Saturday is all about getting prepared, checking your bike in and getting final gear and food and clothing preparations ready. A short-ish ride is a must to get the legs ticking over, getting good food in you, and then a good nights sleep, before heading out Sunday morning in the dark and cold.
1800 keeners assemble, shivering in the dark for about 30 minutes while we are given final instructions and waiting for our turn to cross the starting line. If you want to give yourself the best chance to get a good time, if that’s your goal (rather than simply finishing, which 90% of entrants did this year), you should really get as far up as is reasonable to make sure that you can be in a good bunch for the flat(er) sections of the ride. We are let off in waves, based on estimated finishing times, with the fastest riders departing first. If you are further up than your ability allows, then you will be caught up with riders with more skill than you speeding past in close quarters down the wonderfully amazing 30km of descent that awaits you to start the day.

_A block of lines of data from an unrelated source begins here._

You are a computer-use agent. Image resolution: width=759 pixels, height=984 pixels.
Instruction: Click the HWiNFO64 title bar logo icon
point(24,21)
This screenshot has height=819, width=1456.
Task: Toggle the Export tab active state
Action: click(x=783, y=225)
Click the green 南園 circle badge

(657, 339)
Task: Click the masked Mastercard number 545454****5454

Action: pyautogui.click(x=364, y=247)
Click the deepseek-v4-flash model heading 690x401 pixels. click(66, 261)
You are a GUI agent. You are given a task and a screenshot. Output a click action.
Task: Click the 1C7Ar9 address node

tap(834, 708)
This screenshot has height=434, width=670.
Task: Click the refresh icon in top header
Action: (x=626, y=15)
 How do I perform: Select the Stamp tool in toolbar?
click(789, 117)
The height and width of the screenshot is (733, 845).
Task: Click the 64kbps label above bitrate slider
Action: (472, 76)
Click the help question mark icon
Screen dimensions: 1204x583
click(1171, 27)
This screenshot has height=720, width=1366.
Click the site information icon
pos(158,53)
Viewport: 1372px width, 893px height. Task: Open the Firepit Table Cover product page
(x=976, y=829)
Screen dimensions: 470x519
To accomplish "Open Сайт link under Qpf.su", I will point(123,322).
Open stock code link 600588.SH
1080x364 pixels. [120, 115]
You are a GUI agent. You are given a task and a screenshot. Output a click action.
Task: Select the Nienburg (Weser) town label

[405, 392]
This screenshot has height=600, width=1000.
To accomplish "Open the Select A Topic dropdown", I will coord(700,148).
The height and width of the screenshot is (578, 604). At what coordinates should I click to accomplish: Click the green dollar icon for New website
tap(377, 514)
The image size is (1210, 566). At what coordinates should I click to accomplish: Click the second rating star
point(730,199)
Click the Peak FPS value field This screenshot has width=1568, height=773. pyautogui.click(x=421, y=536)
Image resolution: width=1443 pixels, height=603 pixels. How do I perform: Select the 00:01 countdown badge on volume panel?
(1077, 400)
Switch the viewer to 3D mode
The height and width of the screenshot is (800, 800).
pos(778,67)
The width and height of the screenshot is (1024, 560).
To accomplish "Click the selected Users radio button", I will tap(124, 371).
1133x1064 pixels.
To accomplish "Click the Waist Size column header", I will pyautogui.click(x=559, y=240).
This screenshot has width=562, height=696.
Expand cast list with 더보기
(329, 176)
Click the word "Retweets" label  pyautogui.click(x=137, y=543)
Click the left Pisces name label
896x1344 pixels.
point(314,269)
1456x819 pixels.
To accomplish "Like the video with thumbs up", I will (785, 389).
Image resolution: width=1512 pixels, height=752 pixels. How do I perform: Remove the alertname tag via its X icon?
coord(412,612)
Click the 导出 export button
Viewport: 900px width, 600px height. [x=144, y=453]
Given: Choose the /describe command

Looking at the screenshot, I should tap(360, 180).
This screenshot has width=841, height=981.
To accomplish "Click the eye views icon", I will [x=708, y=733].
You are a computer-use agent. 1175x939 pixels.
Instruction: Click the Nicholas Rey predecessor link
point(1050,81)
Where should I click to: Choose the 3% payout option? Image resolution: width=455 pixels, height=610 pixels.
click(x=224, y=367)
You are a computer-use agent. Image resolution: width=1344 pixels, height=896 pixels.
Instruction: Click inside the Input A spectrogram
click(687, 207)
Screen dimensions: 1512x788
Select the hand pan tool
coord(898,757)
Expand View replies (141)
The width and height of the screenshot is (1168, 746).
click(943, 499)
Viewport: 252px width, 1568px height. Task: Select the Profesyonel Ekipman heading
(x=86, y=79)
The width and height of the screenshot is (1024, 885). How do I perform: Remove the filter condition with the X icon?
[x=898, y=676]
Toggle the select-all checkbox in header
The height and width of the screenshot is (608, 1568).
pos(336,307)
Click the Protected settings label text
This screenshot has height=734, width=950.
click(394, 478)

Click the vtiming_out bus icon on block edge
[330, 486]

For me, as I’m sure for others, that decent was one of the highlights, but the temperature didn’t really help. It gets cold up at Falls Creek overnight, so without any sunlight and temperatures hovering around 7℃, you don’t have much opportunity to get the blood flowing until the bottom. I started shivering a few minutes before we set off, so the descent was a mix of trying to negotiate other riders at speed, going as fast as was safe around all the corners, and trying to stop my muscles from locking up from shivering so intensely. That took some of the enjoyment out of it, it must be said. If you get a chance to descend the front of Falls during the day with more comfortable conditions, it has to be one of the more spectacular descents around, anywhere.
The First Climb
Only a couple of km’s from the bottom, we reached the first climb of the day – Tawonga Gap. Of the three (designated) climbs, this one is easy. Just under 8km in length, it averages a little over 6%, so it’s steady, but still gets the heart pumping and the legs warmed up. I enjoyed this one the most, precisely because you are free to enjoy it – it’s not ridiculously difficult at any point, and it’s early enough in the day so you still feel pretty good. Great views of the surrounding mountains and another stunning decent on the way down, especially with the sun rising over the horizon. If you are in trouble here, I would imagine that you have a very, very long day ahead of you… at least, more than the rest of us. The road at the bottom is a steady but mostly insignificant climb (read: false flat) to the start of the next climb, Mt Hotham. What an absolute bitch.
The Second Climb
No kidding, this is the hill you have to watch out for. For the first 20km, or maybe even a little more, its’ not all that bad. There is even a flat section with a few short, mild descents in the middle to break things up. I was flying up this part. Now, I’ll just mention at this point that I brought a 53/39 tooth crankset with me, not because I thought I was strong enough, but because I had no choice. My speed up some of these climbs was faster than many only because I didn’t have a smaller gear to spin. In order to stay upright and keep my cadence over the knee-and-back-destroying level of about 50rpm for the next 1.5 hours, I was making alright time, and my legs somehow felt pretty good. I’m not nearly as strong as I was the last time I did this two years ago, that much I am certain of, so I was, and still am, quite surprised at this.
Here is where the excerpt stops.